Dus zwijg ik na de vakantie over mijn woord van het afgelopen jaar (‘mainstream’). Het is me niet eens gelukt te herinneren welke boeken ik zoal tot me nam in 2020. Dat zal mede komen door een coronabijwerking: bevoorrechtingsgewijs stond het jaar vooral in het teken van eindeloze diners, zwaar besproeid ook, zodat mijn vergeettalent extra prikkels kreeg en de uren nadien werden gevuld met films.

Wanneer ik al een auteur van het jaar moet uitroepen, dan kan dat dus alleen Yotam Ottolenghi zijn die wel literatuurwetenschapper is.

Veel belangrijker lijkt me de toekomst van het boek. En dan moeten schijnwerpers op het onderwijs waar een substantieel deel van leerlingen helaas onvoldoende leest en schrijft.

In de neerlandistiek is men lang in de ontkenning blijven hangen. Volgens mij was Thomas Vaessens de eerste die in Ongerijmd succes (2006) echt aandacht besteedde aan gewijzigde leesvaardigheid onder studenten, die hij monter tegemoet trad. Wel bevatte zijn boek allerlei losse paragraafjes en weetjes, een confettivorm die, achteraf, treffend heeft voorspeld in welke richting het lezen ging.

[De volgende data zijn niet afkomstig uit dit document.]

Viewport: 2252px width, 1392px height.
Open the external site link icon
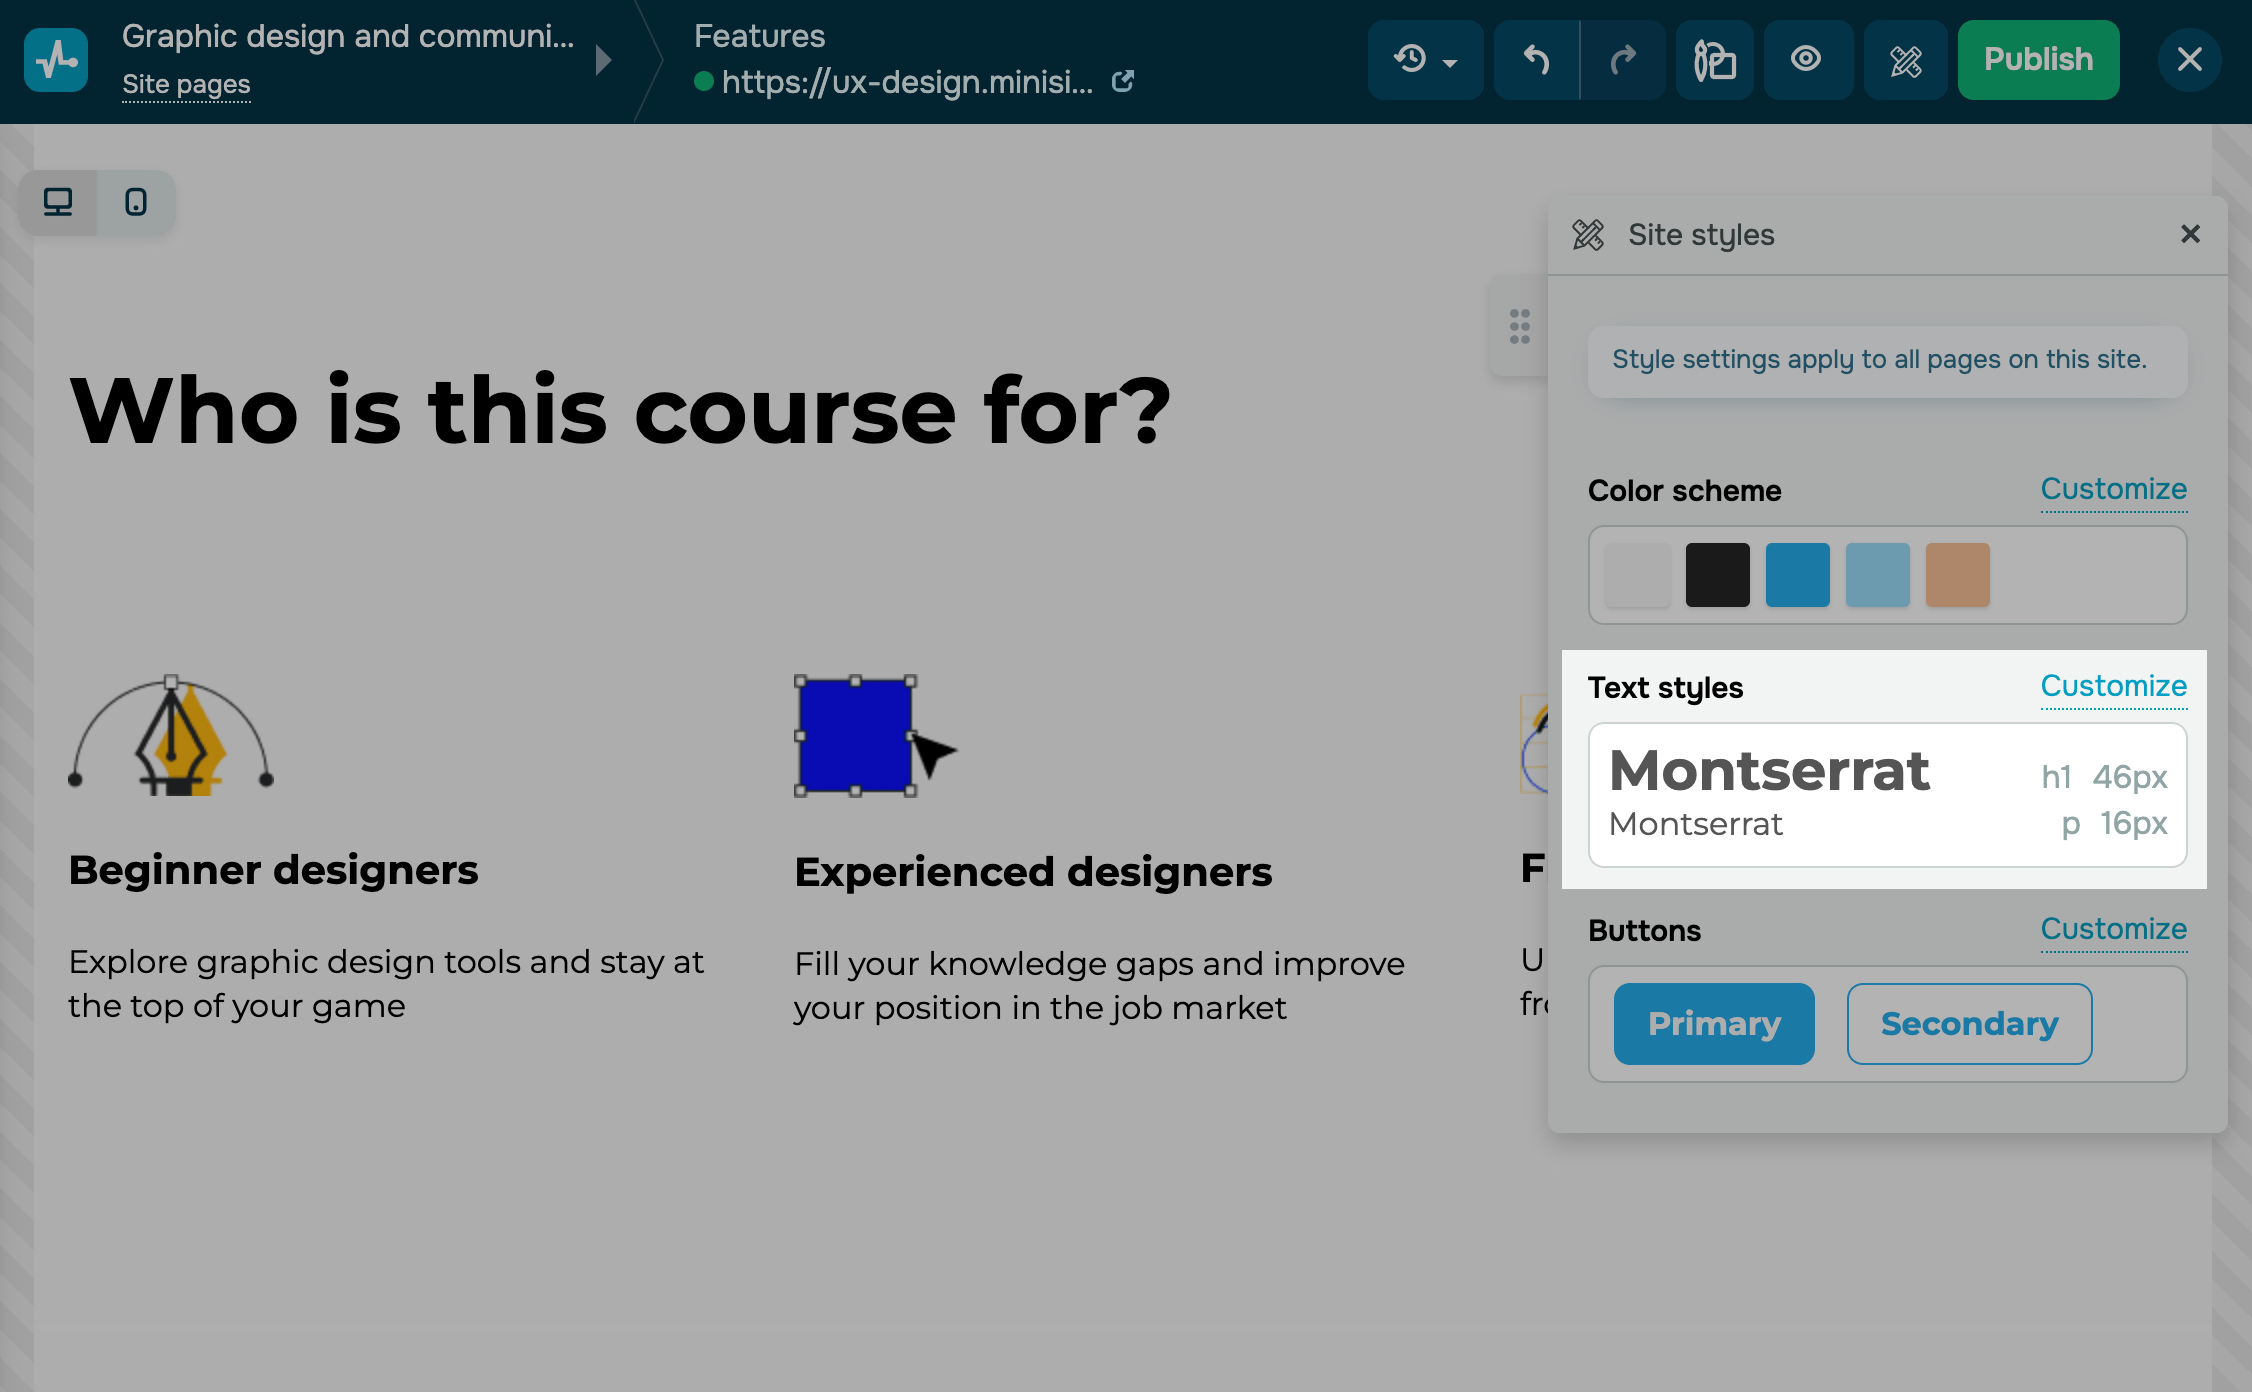(x=1123, y=81)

Tamelijk recent publiceerde Vaessens’ collega Geert Buelens De jaren zestig, een cultuurstudie waar ik naar had uitgekeken. Ze ging bij mij na honderd bladzijden terzijde omdat de confettivorm het betoog ondermijnde. Samen met een jofele toon zullen die lijstjes warm willen maken. Maar lezers zijn geen volgelingen. Buelens’ ontzagwekkend dikke studie verwekte interviews die bespreekarbeid moesten camoufleren, zodat er geen leesgesprek ontstond, wellicht wel verticale klassering als standaardwerk.

Om lezers te behouden moet je niet in hun plaats veronderstellen dat ze te dom zijn om voor de duvel te dansen. Ik beroep me voor die pertinentie op mijn ouderschapservaring – te veel kinderen lusten geen groente die ze nooit hebben geproefd.

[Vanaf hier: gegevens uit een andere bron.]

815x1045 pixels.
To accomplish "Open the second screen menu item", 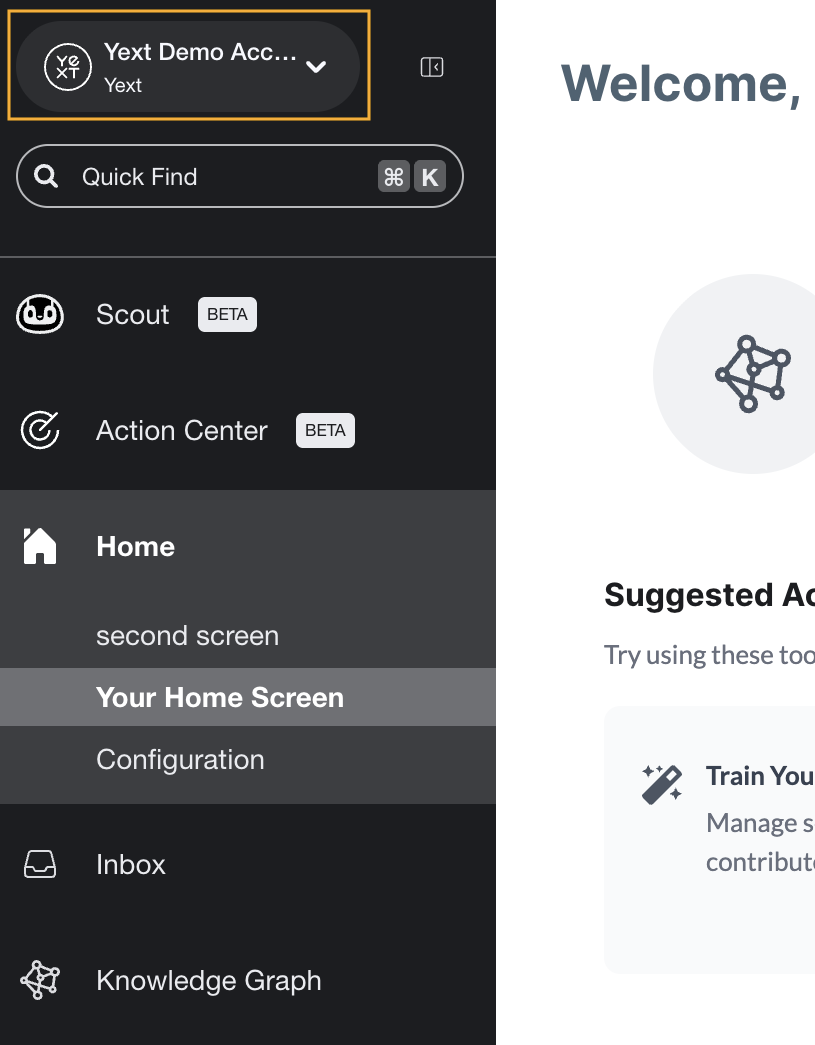I will point(186,635).
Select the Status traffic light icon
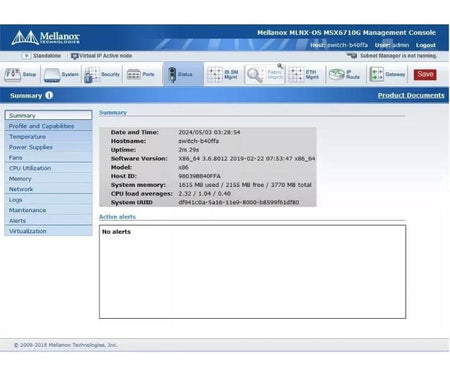The height and width of the screenshot is (375, 450). pyautogui.click(x=172, y=75)
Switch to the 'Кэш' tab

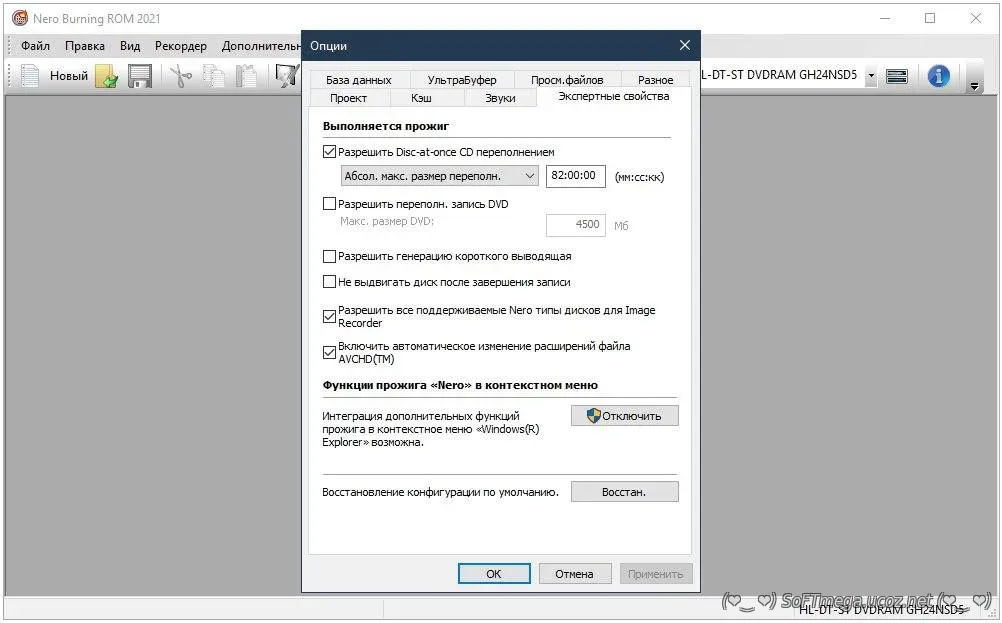(x=421, y=98)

Het was de televisiereeks Klassen die, in combinatie met de aflevering ‘Education’ uit Small Axes, me ervan overtuigde dat zich bij het lezen een standenmaatschappij heeft hervestigd (in België nog erger dan in Nederland). Ik maakte er een soort opiniestuk over, dat bij wijze van kerstoverweging de pater in mij ruim baan bood. Maar waar de laatstgenoemde diender zijn legitimatie hogerop zoekt, neig ik ertoe me tot de kudde te wenden.

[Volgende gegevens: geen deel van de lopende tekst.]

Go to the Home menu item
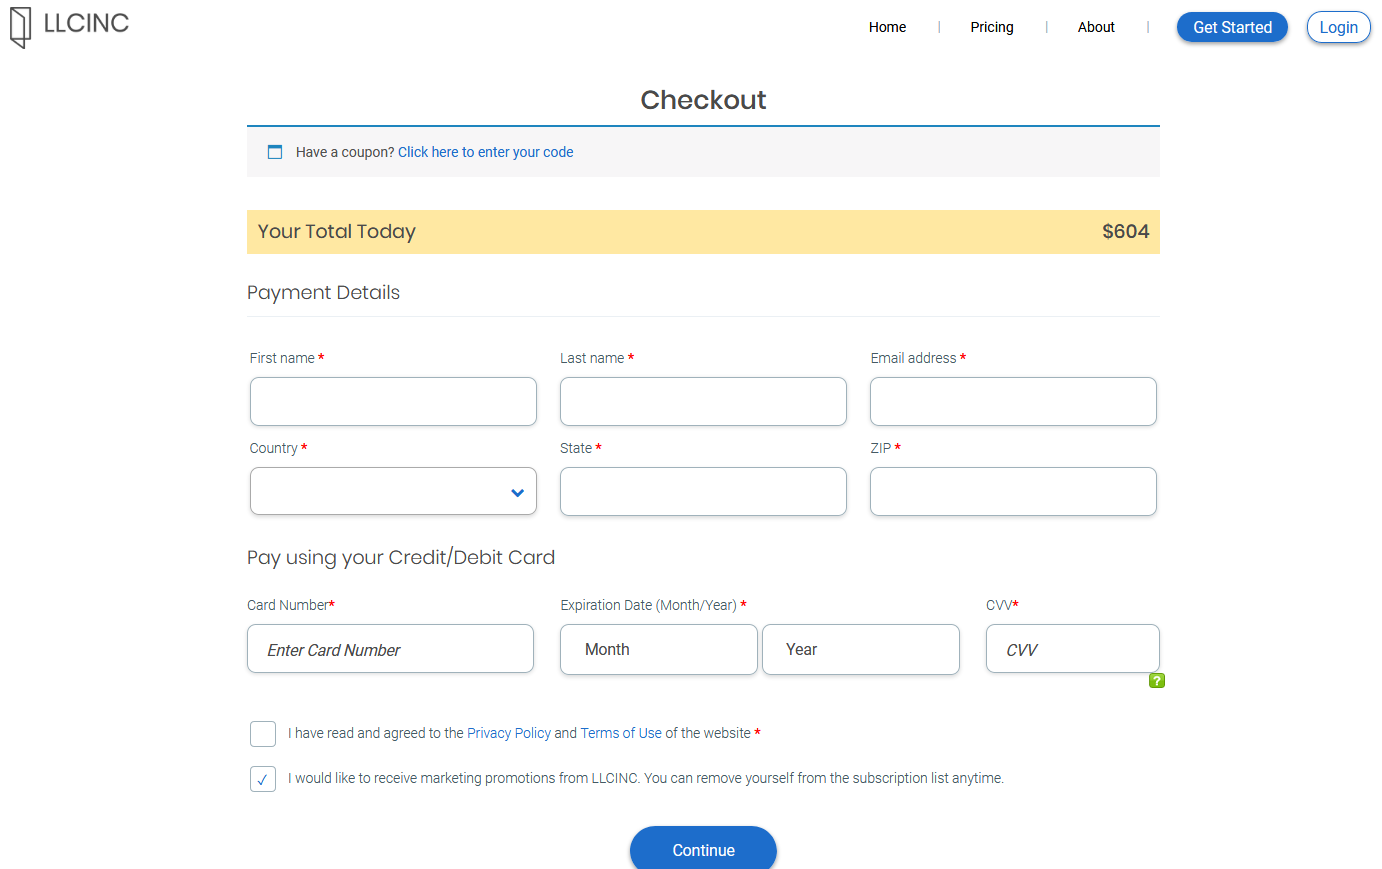Viewport: 1382px width, 869px height. coord(887,27)
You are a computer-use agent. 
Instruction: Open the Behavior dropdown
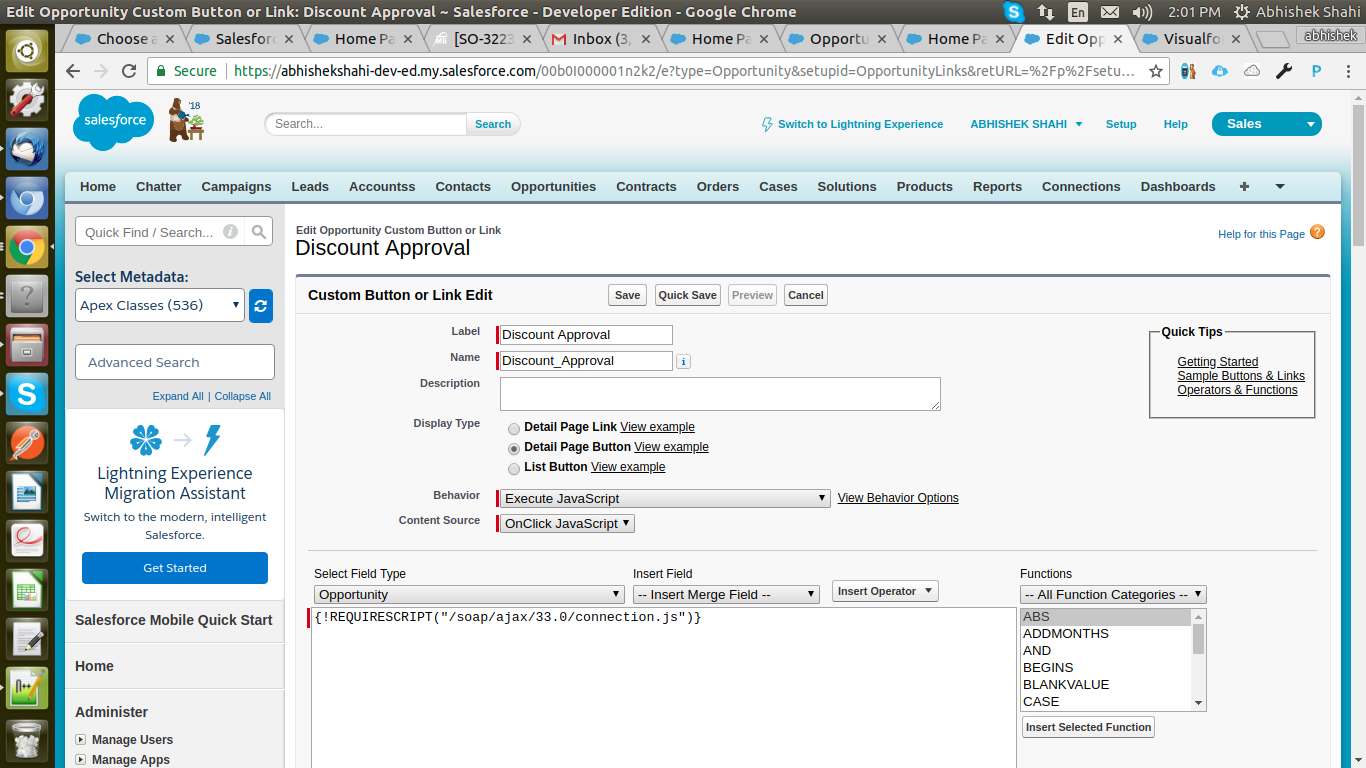[x=665, y=498]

Het boek als object blijkt namelijk als dusdanig verstoft te gelden, dat er een magisch jasje omheen is gedaan dat de inhoud heeft doen verdwijnen. In het onderwijs zijn boeken kennelijk elitair voor de competenties die in leerlingen worden gepropt en die de hekel aan het vak Nederlands tot grote hoogten opstuwt.

Daarom suggereerde ik poëzie bij alle vakken in het onderwijs te integreren. Een gedicht is in een mum van tijd samen gelezen en opent gesprekken over vocabulaire, ritme en klank – die niet meteen hoeven te gaan over de aanvaardbaarheid van de boodschap. Het kan evengoed specificaties bieden over wat ‘zakelijke taal’ en hergebruik behelzen.

De actuele toekenning van de P.C. Hooftprijs aan Alfred Schaffer kan bijvoorbeeld aanleiding zijn om spelenderwijs discoursen in zijn heterogene versregels bloot te leggen. De montagecyclus van Peter Verhelst over de N-VA maakt het mogelijk registers te onderscheiden en soorten populisme. Enz.

Literatuur is van ons allemaal, meen ik, die tijdens de feestdagen driemaal The Dead van James Joyce las, in het origineel (1914), in de vertaling van Rein Bloem (1968) en in die van Erik Bindervoet & Robbert-Jan Henkes (2016).